Reagy Ofosu, 20: Der rechte Flügelstürmer zeigte in den letzten Spielen der vergangenen Saison bestechende Form und gilt als eines der größten Talente des Regionalligateams. Momentan muss er sich jedoch mit Kurzeinsätzen zufrieden geben. Er spielt seit 2005 beim HSV und besticht durch Schnelligkeit, gutes Dribbling und einen für sein Alter kräftigen Körperbau. Das Vorbild des gebürtigen Buxtehuders heißt Eljero Elia. „Ich habe mir von ihm einige Tricks abgeguckt und hoffe, dass er mir Ratschläge geben kann, sollte ich es zu den Profis schaffen“, sagte Ofosu vor der Saison. Dazu wird es jetzt zwar nicht mehr kommen, doch Einsätze in der Bundesliga sind weiter sein erklärtes Ziel.

Janek Sternberg, 18: Der Innenverteidiger kam erst im Winter aus der A-Jugend in die U-23, schlug dort aber sofort voll ein.

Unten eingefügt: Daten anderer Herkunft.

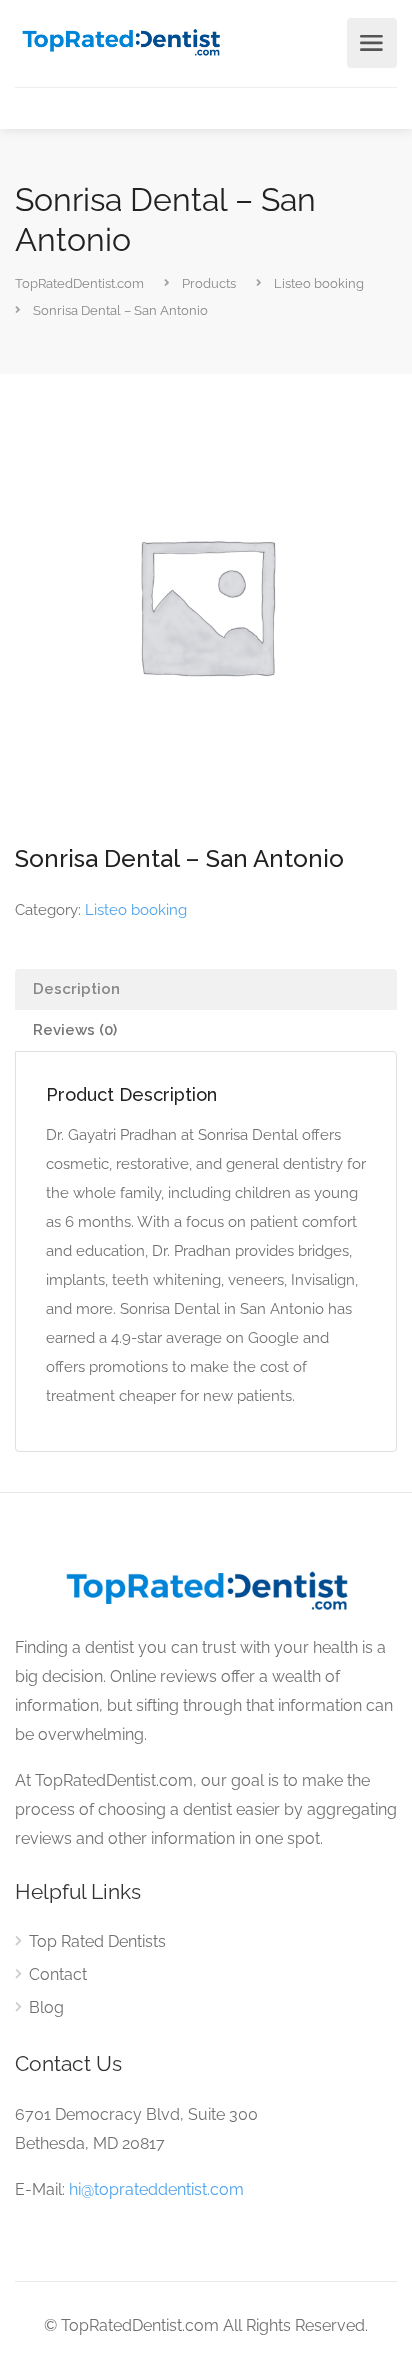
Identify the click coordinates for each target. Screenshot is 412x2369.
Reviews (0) (75, 1030)
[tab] (206, 989)
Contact (58, 1974)
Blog (46, 2007)
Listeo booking (136, 910)
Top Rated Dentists (97, 1941)
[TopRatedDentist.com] (120, 40)
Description (76, 989)
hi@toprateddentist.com (156, 2189)
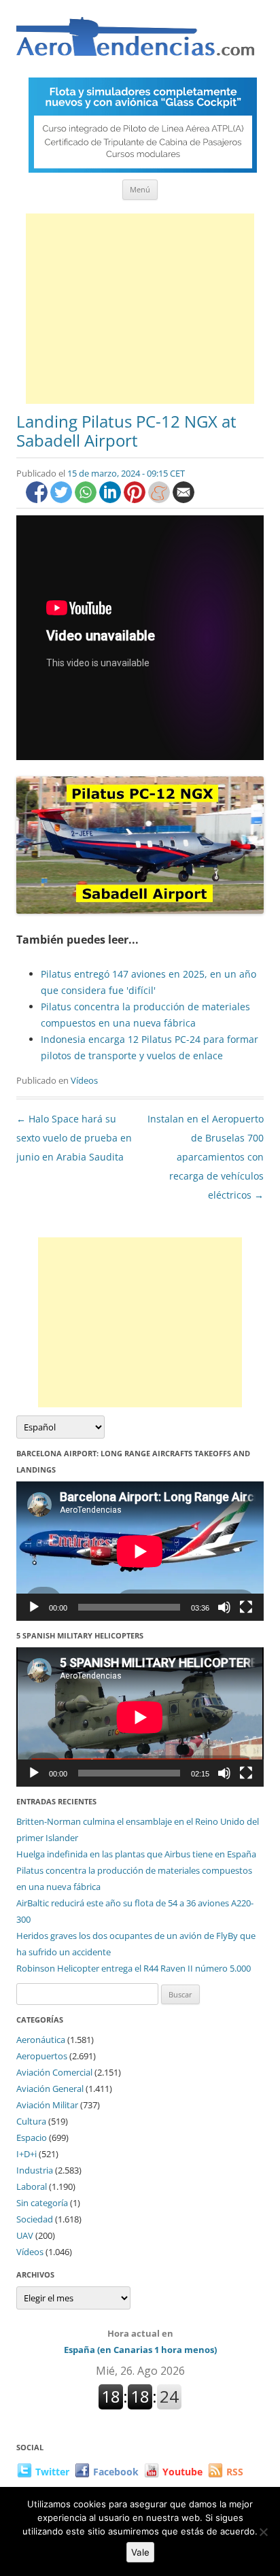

Ihn zeichnet seine Schnelligkeit, Kopfballstärke, Konsequenz im Zweikampf sowie sein guter linker Fuß aus, der ihn auch Linksverteidiger spielen ließe. Der in Bad Segeberg aufgewachsene Fan von Rafael van der Vaart braucht vielleicht noch etwas Zeit, doch schon im Sommer wurde er in den Profikader beordert. „Wenn ich meinen schwächeren rechten Fuß verbessern und körperlich noch zulegen kann, will ich in dieser Saison weiter regelmäßig mit den Profis trainieren und ab und zu im Kader stehen“, erklärte Sternberg vor der Saison.

Die derzeit größte Nachwuchshoffnung des Vereins ist noch keine Option für die Profis, dennoch gilt der erst 16-jährige Mittelfeldspieler Matti Steinmann als hoch talentiert und gehörte zum festen Stamm der U-16-Nationalmannschaft. Außer ihm gibt es nur noch einen weiteren Nachwuchsspieler des HSV, der derzeit im Kader eines der Jugendnationalteams des DFB steht: Levin Öztunali, 15. Seine Gene dürften kaum zu toppen sein - er ist der Enkel von Uwe Seeler.